Entre-temps, le continent européen n’en finit pas de combattre ses vieux démons. Citons les deux principaux : une trop grande dépendance aux exportations vers les États-Unis et (surtout) la Chine, et une consommation domestique anémique, en raison entre autres de la faible démographie et de dépenses publiques corsetées. Cette austérité budgétaire est la conséquence persistante de la crise bancaire de 2007-2008 et de la crise existentielle de la zone euro en 2011. Elle contribue à freiner la croissance économique, ce qui oblige la BCE à mener une politique monétaire expansionniste. Avec des résultats toujours plus décevants. Nous voyions donc d’un bon œil les propositions budgétaires italiennes qui intégraient certains stimulants fiscaux. Mais, mauvaise réputation oblige, l’Italie a dû mettre de l’eau dans son vin pour les faire passer auprès de la Commission européenne.

Et comme nous l’avions prédit, la dernière « crisette » italienne a débouché sur un accord. Après quelques mâles déclarations, le gouvernement italien s’est donc résolu à réajuster son projet de budget juste assez pour le faire entrer dans les clous européens. Avec un différentiel de taux de quelque 260 points de base entre les taux d’intérêt à long terme italiens et allemands, nous nous en contentons provisoirement.

Et finalement, la classe d’actifs dont nous n’attendions rien de fameux en 2018 s’est révélée la plus performante. À l’époque, nous avions choisi des bons du trésor américain, des obligations d’État portugaises, espagnoles et italiennes, en les complétant (non sans une certaine audace) avec des produits obligataires polonais et asiatiques. In fine, la sélection n’a pas été mauvaise.

Graphique 3 : Évolution des obligations à 7-10 ans (indice return en euro)

Des choix conséquents, une allocation d’actifs équilibrée et des décisions bien pensées, fondées sur les meilleures données chiffrées disponibles : cela reste la meilleure formule pour obtenir à moyen terme un bon rendement de ses investissements. Mais une telle stratégie ne vous immunise pas contre les déconvenues soudaines qui peuvent amputer (provisoirement) le résultat de vos investissements. Il n’en reste pas moins que seuls les investisseurs sachant faire preuve de patience et de clairvoyance réussissent à afficher des performances solides.

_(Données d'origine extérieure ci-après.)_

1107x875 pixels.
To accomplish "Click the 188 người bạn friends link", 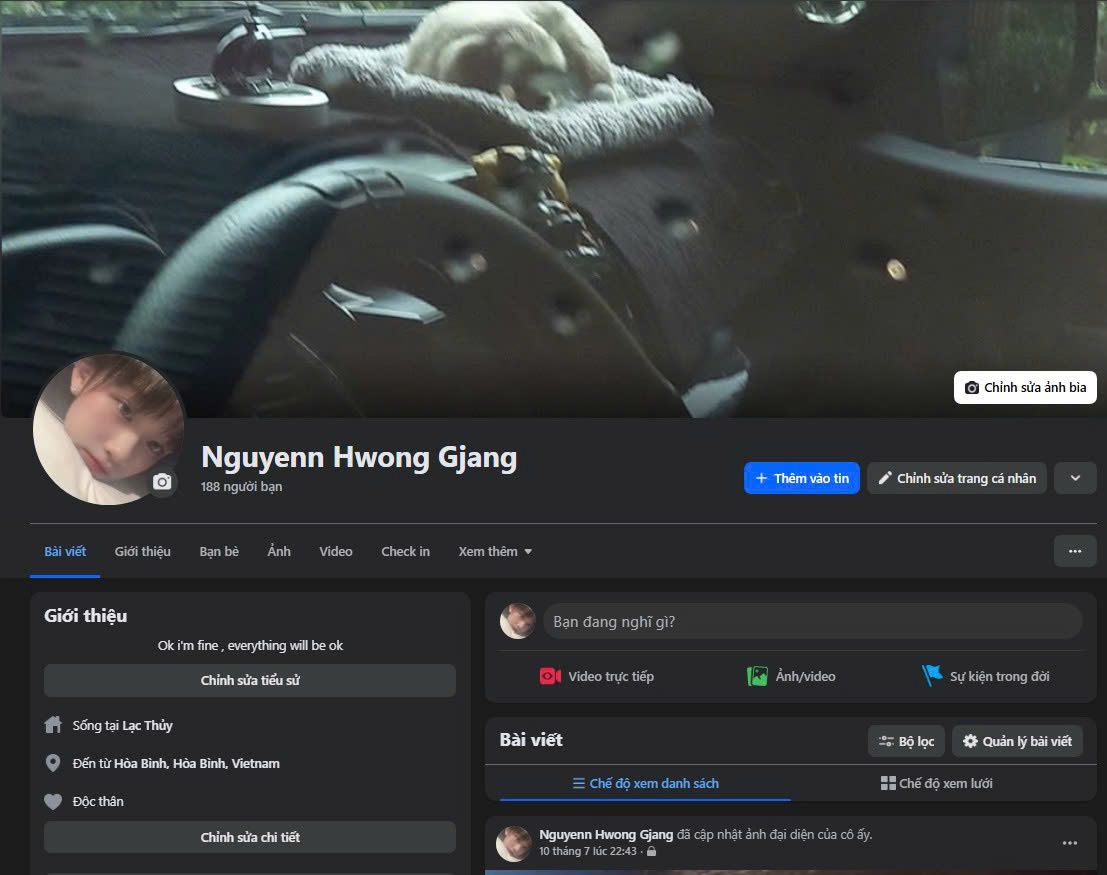I will [x=241, y=487].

C’est ce qui se passa également pour Job. Malgré une longue série de malheurs et de catastrophes, notre héros résolu est resté fidèle à ses principes d’investissement et en a récolté les fruits in fine avec 14.000 moutons et 6.000 dromadaires. Il a ainsi pu entretenir, du haut de ses 140 printemps, une descendance pléthorique. Steve Jobs en faisait peut-être partie ?

 

[i] Cette grande culbute n’est pas sans rappeler la chute boursière subie par Apple en 2012 lorsque l’action avait perdu près de la moitié de sa valeur avant de la voir multiplier par quatre jusqu’à devenir en 2018 la première entreprise à afficher une valeur boursière de 1.000 milliards de dollars. Connaîtra-t-elle un redressement aussi spectaculaire à l’avenir ? Cela dépendra en grande partie de la capacité de l’entreprise à passer du profil de vendeur de smartphones à celui de prestataire de services. Les prévisions de chiffre d’affaires au premier trimestre de 2019 approchent d’ailleurs actuellement le cap des 11 milliards de dollars, ce qui amène la valorisation de l’action à un niveau relativement bon marché. Nous avions (assez fortement) sous-pondéré cette action. Non pas par scepticisme à l’égard de l’avenir de l’héritage de Steve Jobs mais parce que l’action avait atteint un tel poids dans divers indices boursiers qu’elle dominait excessivement la politique d’investissement.

[ii] Ronald Reagan avait également tenté, à son époque, de faire changer d’avis Paul Volcker. Mais avec plus de tact.

[iii] Si tout le monde s’attend à une récession, elle arrivera. On appelle cela une prophétie autoréalisatrice.

[iv] Un signal annonciateur de récession n’en devient un réellement que lorsque le taux à 1 an est supérieur de plus de 12 points de base au taux à 10 ans.